With the auto industry in a tail spin, most western economies predicted to go into (if not already be in) a recession and even emerging market growth slowing fast one would think prospects for the lead price were all downhill. Having risen from $400/metric ton in 2001/2 to $3885/metric ton this time last year the price has since fallen back to the mid $1300’s now, but is still 300% above its start earlier this decade.
The auto industry has metaphorically hit a brick wall in North America and Europe. The US is down to 13.8m units this year from 17m in 2005 and European sales have dropped 6% this year and a further 5% fall is expected next year. Even China’s sales growth has slowed to 6-8% this year from 20% in 2005-7. Logic says with 79% of lead consumption going into batteries, demand will drop proportionally but that 79% is split into 14% in new cars, 42% in replacement batteries, 13% on stationary storage batteries and 10% on traction batteries. So if consumers don’t replace their cars they will need to replace their batteries as they keep vehicles longer. Even as car sales slow in China, electric bikes sales are soaring, with an E-bike consuming 10kgs of lead in the battery, about the same as a medium car. And with a life expectancy of only one year on bikes compared to three years in a car, lead demand is expected to remain strong in China. China produced an estimated 21.5m e-bikes in 2007 compared to just 6m cars. The e-bike phenomenon is not limited to China either. India, Indonesia and other developing countries in Asia are likely to follow China’s lead and adopt the less polluting e-bikes with positive tax incentives for consumers.

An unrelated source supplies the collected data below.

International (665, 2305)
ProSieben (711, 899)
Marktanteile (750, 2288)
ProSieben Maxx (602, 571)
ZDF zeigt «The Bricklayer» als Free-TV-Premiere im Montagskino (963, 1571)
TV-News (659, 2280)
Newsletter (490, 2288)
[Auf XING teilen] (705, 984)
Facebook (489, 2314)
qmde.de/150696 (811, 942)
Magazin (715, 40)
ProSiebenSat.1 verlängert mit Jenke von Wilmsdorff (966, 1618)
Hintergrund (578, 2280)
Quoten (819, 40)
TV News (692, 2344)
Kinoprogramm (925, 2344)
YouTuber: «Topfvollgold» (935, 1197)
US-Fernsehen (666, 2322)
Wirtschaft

Only about 45% of refined lead comes from primary production, mostly from joint zinc-lead mines. The majority is secondary in origin and with a cost of production estimated at $1000/metric ton, the recycling industry is incentivised to continue as a major source of material. Primary production however has already begun to feel the effects of mine closures as zinc mines have been rationalized in the face of falling zinc prices. China is by far the largest producer, according to the USGS, with production equal to the next three biggest producers Australia, the USA and Peru combined. But the country is still barely in balance. This summer, the country was a net importer. Previously it has exported a small surplus. If production elsewhere in the world is unduly affected by mine closures and Chinese demand continues to grow as expected then when western demand does begin to pick up again in 2010 prices could move up sharply. Contrary to most metals world lead stocks have been trending lower this summer, such that the market is currently carrying around 2.7 days of supply. As the western world recession begins to bite, however, we can expect demand to fall further and inevitably the market will be in surplus during 2009, especially if/when the major Magellan Mine in Western Australia comes back on stream. Expect prices therefore to remain weak through 2009 and into 2010. But when demand does resume, the market will be facing considerable supply restraints which suggest the upside may be as steep as the downside has been.